Andrea G. Sawyers, Melville, N.Y. (Scott W. Driver of counsel), for respondents.
DECISION & ORDER
In an action to recover damages for personal injuries, the plaintiff appeals from an order of the Supreme Court, Nassau County (Bruno, J.), entered May 27, 2014, which granted the defendants’ motion for summary judgment dismissing the complaint.
ORDERED that the order is reversed, on the law, with costs, and the defendants’ motion for summary judgment dismissing the complaint is denied.
The plaintiff allegedly sustained personal injuries when her vehicle collided with a vehicle owned by the defendant Sarant Cadillac and operated by the defendant Joseph Armenti as the plaintiff attempted to make a left turn at an intersection. The plaintiff subsequently commenced this action against the defendants. After depositions had been conducted, the defendants moved for summary judgment dismissing the complaint, contending that the plaintiff’s failure to yield the right-of-way in violation of Vehicle and Traffic Law § 1141 was the sole proximate cause of the accident. The Supreme Court granted the motion, and the plaintiff appeals.
Pursuant to Vehicle and Traffic Law § 1141, the operator of a vehicle intending to turn left within an intersection must yield the right-of-way to any oncoming vehicle which is within the intersection or so close to it as to constitute an immediate hazard, and an operator of an oncoming vehicle with the right-of-way is entitled to assume that the opposing operator will yield in compliance with the traffic laws (see Kassim v Uddin, 119 AD3d 529, 530; Ahern v Lanaia, 85 AD3d 696; Vainer v DiSalvo, 79 AD3d 1023, 1024). However, ” [a] driver who has the right-of-way has a duty to exercise reasonable care to avoid a collision with another vehicle already in the intersection'” (Kassim v Uddin, 119 AD3d at 530, quoting Todd v Godek, 71 AD3d 872, 872), and that driver will not be entitled to summary judgment absent a demonstration that the sole proximate cause of the accident was the other driver’s negligence (see Koeppel-Vulpis v Lucente, 110 AD3d 851, 852; Reyes v Marchese, 96 AD3d 926, 926-927).

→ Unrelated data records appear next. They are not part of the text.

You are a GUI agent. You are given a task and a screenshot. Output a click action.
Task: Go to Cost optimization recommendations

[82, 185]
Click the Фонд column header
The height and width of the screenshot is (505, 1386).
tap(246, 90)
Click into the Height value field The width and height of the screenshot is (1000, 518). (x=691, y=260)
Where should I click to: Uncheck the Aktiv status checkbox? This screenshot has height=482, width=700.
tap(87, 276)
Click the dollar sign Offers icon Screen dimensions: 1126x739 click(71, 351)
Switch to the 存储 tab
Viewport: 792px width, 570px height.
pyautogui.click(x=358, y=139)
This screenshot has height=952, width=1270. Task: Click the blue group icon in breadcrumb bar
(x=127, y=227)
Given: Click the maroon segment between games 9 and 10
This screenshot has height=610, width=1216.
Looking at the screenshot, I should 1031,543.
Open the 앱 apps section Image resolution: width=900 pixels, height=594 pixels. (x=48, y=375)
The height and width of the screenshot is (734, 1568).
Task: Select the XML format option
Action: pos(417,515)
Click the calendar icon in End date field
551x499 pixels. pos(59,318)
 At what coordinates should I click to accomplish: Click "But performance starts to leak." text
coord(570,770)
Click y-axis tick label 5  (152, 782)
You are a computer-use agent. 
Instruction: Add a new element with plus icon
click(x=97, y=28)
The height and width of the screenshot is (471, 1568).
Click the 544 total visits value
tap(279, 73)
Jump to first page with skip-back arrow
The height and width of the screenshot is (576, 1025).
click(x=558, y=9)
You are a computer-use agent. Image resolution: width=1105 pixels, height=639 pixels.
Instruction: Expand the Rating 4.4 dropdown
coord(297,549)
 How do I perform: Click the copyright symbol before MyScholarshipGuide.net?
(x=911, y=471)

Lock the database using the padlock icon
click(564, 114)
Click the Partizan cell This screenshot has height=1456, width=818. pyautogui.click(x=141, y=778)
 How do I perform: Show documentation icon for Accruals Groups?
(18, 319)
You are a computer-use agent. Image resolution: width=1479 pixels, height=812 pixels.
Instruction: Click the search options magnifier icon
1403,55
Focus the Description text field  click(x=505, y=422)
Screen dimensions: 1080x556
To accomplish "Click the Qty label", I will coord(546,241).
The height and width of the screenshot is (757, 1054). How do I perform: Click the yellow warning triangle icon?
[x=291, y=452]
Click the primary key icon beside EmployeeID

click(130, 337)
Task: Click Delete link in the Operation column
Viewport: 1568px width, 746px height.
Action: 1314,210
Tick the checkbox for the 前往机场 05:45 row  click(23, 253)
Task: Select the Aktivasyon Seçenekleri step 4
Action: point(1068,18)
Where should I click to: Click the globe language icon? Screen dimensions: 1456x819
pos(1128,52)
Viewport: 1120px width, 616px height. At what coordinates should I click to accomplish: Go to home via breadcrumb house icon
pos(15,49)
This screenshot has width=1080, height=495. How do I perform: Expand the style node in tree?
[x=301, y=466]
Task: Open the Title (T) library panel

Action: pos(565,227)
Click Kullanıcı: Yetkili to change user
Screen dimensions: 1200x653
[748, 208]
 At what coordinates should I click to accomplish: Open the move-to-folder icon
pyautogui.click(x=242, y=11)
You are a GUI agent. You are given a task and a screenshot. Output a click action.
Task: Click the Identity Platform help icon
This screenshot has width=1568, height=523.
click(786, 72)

Here, the defendants established their prima facie entitlement to judgment as a matter of law by demonstrating that the plaintiff violated Vehicle and Traffic Law § 1141 when she made [*2]a left turn into the path of the defendants’ vehicle, and that this violation was the sole proximate cause of the accident (see Choi v Schwabenbauer, 124 AD3d 574; Lynch v Dobler Chevrolet, Inc., 49 AD3d 509). However, the evidence the plaintiff submitted in opposition to the motion, including the affidavit of a nonparty eyewitness, raised a triable issue of fact as to whether the speed at which the defendant Joseph L. Armenti was traveling may have been a factor in the happening of the accident, and thus whether Armenti was comparatively at fault (see Choi v Schwabenbauer, 124 AD3d 574; Lynch v Dobler Chevrolet, Inc., 49 AD3d 509). Accordingly, the Supreme Court should have denied the defendants’ motion for summary judgment dismissing the complaint.
ENG, P.J., BALKIN, COHEN and DUFFY, JJ., concur.